ASHLAND – A smile is a powerful thing.
It inspires, encourages, promotes warm feelings and indicates delight.
And the Ashland Bookcase Project, founded in 2012 by retired educator and school psychologist Julia Wright, draws smiles on all levels while bringing the community together to promote reading.
From the children who receive bookcases loaded with good reads and a stuffed animal reading budding, to the Ashland West Holmes Career Center students who make the bookcases, and the other community members who work to support the program, there are plenty of smiles to go around.
“When I show up at the distribution ceremony, and you see the smiles on the kids’ faces when they get that bookcase, that is what motivates me to keep doing this,” said Loudonville attorney Dave Hunter, a Career Center board member and chairman of the annual event, which this year will take place in two sessions at 12:30 p.m. and 2 p.m. on April 24.
RAMTEC students help children build a reading habit
Hunter has been chairing the program, meant to help children make reading a habit and a family activity, for about five years. He said 80 children will be receiving the personalized bookcases filled with roughly 60 books this year.
“I think people see the need to give our young people books,” he said.
Construction Technology Instructor John Staats said while his students make the bookcases, students and teachers in other Career Center programs also get involved
Students in the RAMTEC program (Robotics and Advanced Manufacturing Technology) make the personalized name tags. Early Childhood students read to the children. The culinary program provides snacks on the day the bookcases are distributed. And students in the graphics program make the invitations and flyers.
“It’s a real tearjerker to see the faces of the children when they get their bookcases, and how excited they are to get a book and a reading buddy stuffed animal,” Staats said.
Children in the Ashland County Head Start program are the recipients, and their parents must agree to read to them for 20 minutes a day.
“The goal of the project is building the students’ vocabulary and their ability to self-read so they can succeed in both school and life,” Staats said. “One of the greatest hurdles of learning at all ages is lack of reading skills and vocabulary. If a person can read and understand and analyze what they are reading, they can learn anything.”
Hunter called the Bookcase Project a win-win for the Career Center because of all the students who are learning while serving the community.
“This is something the students can look back at and say they helped a young child start their education,” he said.
Students from other programs help out by taking pictures, loading cars, setting up and organization of the event.
Career Center students reap rewards from Bookcase Project
About $200 goes into each bookcase between the materials and the books, according to Staats. The construction technology students work in different stations putting the bookcases together.
They are made of plywood with oak faces.
Senior Ben Lober said he’s benefited from the program as much as the children who receive the bookcases.
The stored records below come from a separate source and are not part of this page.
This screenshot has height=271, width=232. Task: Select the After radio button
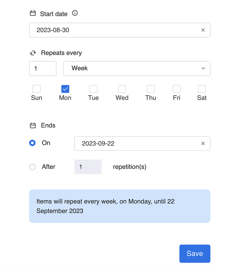[32, 167]
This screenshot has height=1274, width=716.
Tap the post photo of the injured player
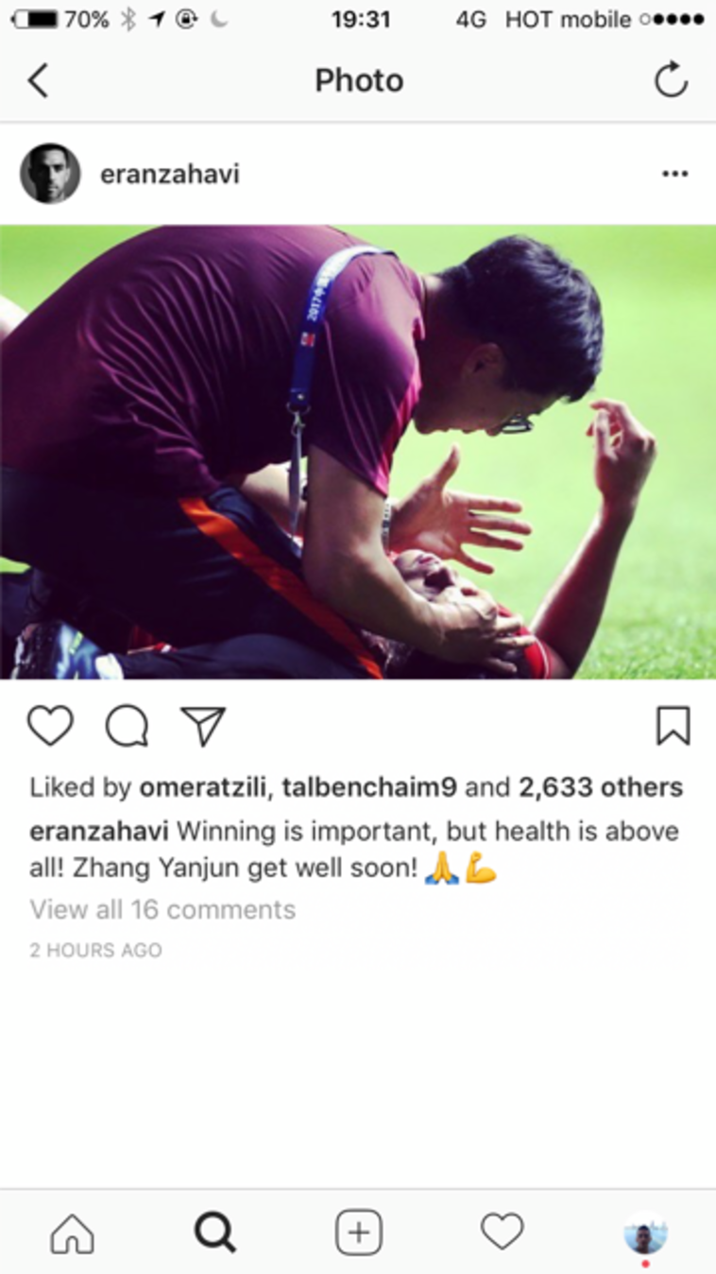click(358, 452)
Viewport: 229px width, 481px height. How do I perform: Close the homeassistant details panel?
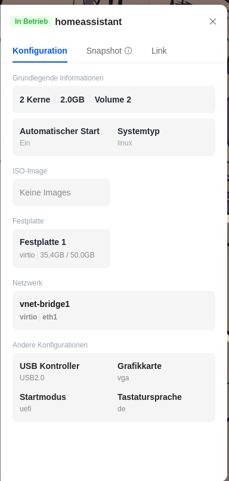pyautogui.click(x=213, y=21)
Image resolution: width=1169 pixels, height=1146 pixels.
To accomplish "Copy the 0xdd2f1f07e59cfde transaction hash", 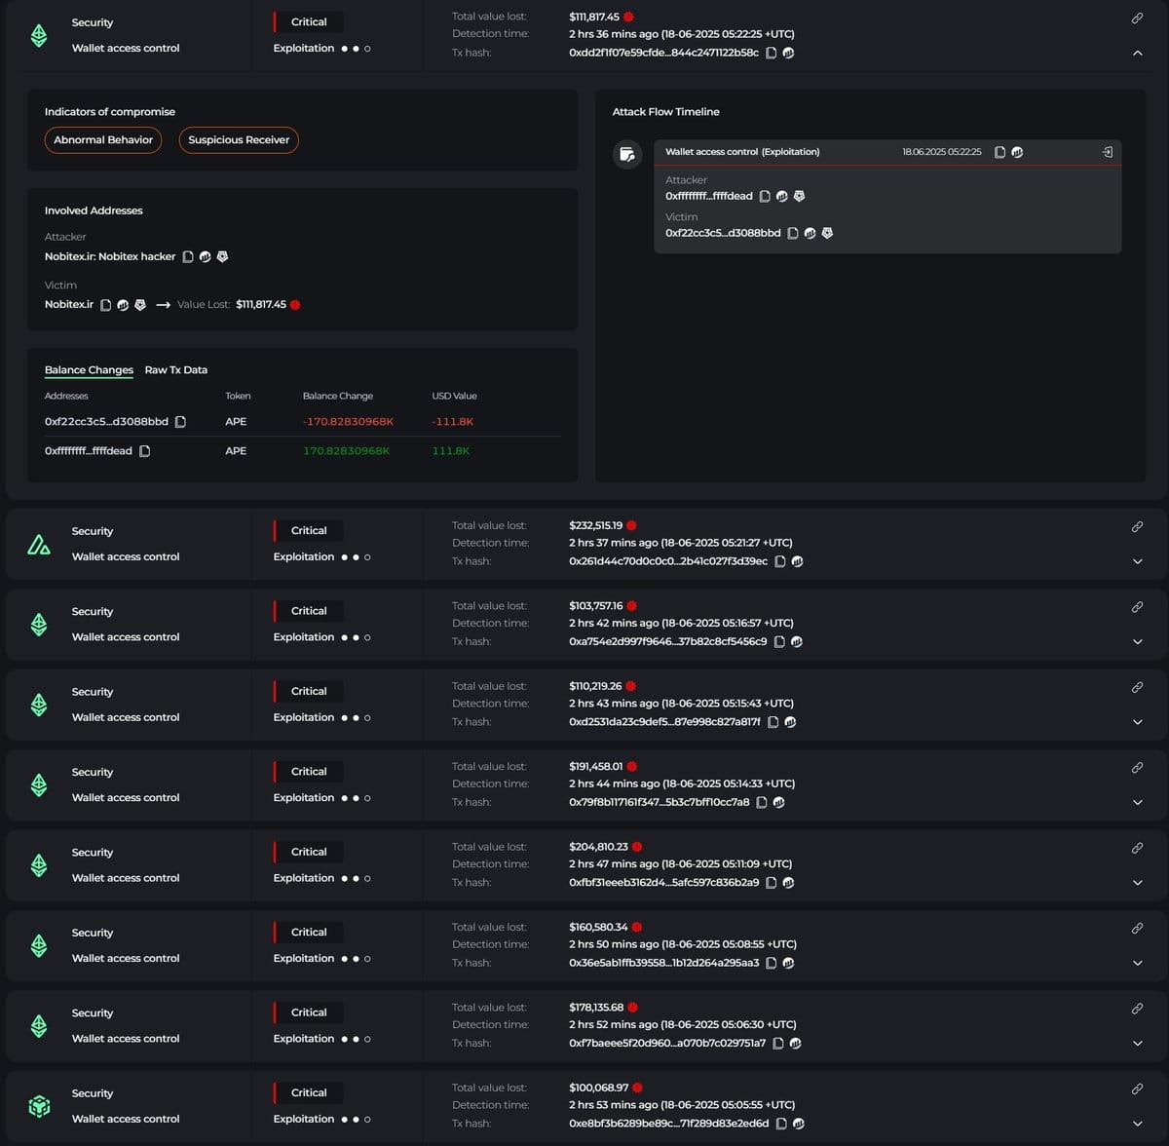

“From learning how to make the bookcases to helping distribute them. It feels good to help people who need them,” he said. “It was great to see how happy the kids were when they got the bookcase with al the books. It’s a fun project; a lot of work, but seeing how the kids react makes it all worthwhile.”
Avery Hriesik agreed, saying it’s been a fun and educational experience.
“It was a big process that we had to do, starting from scratch and putting them all together,” Hriesik said. “Now we’re in the process of putting the stain on them.”
Senior Dakota Luna said it’s a satisfying and rewarding project.
“It feels good to see what we can do. We have a task in hand, and we are getting it done,” he said.
Community support from other agencies makes program a success
Hunter noted that various organizations, such as the Lions Clubs, Rotary, the Norma June Foundation, and the VFW, as well as partner organizations like Simonson Construction and other entities that work with the Career Center have supported the project year after year.
Donations from more than 20 individuals and organizations have ranged from $40 to $1,500.
A year ago, program funding was running short. Staats said he put a notice on social media and donations started pouring in.
“Last year, the Ashland VFW Post 1067 asked how much we needed,” Staats said. “I asked for $500. They gave us $1,000. This year, their donation was $1,500.
“It’s truly amazing how supportive people are when it comes to this project,” he said.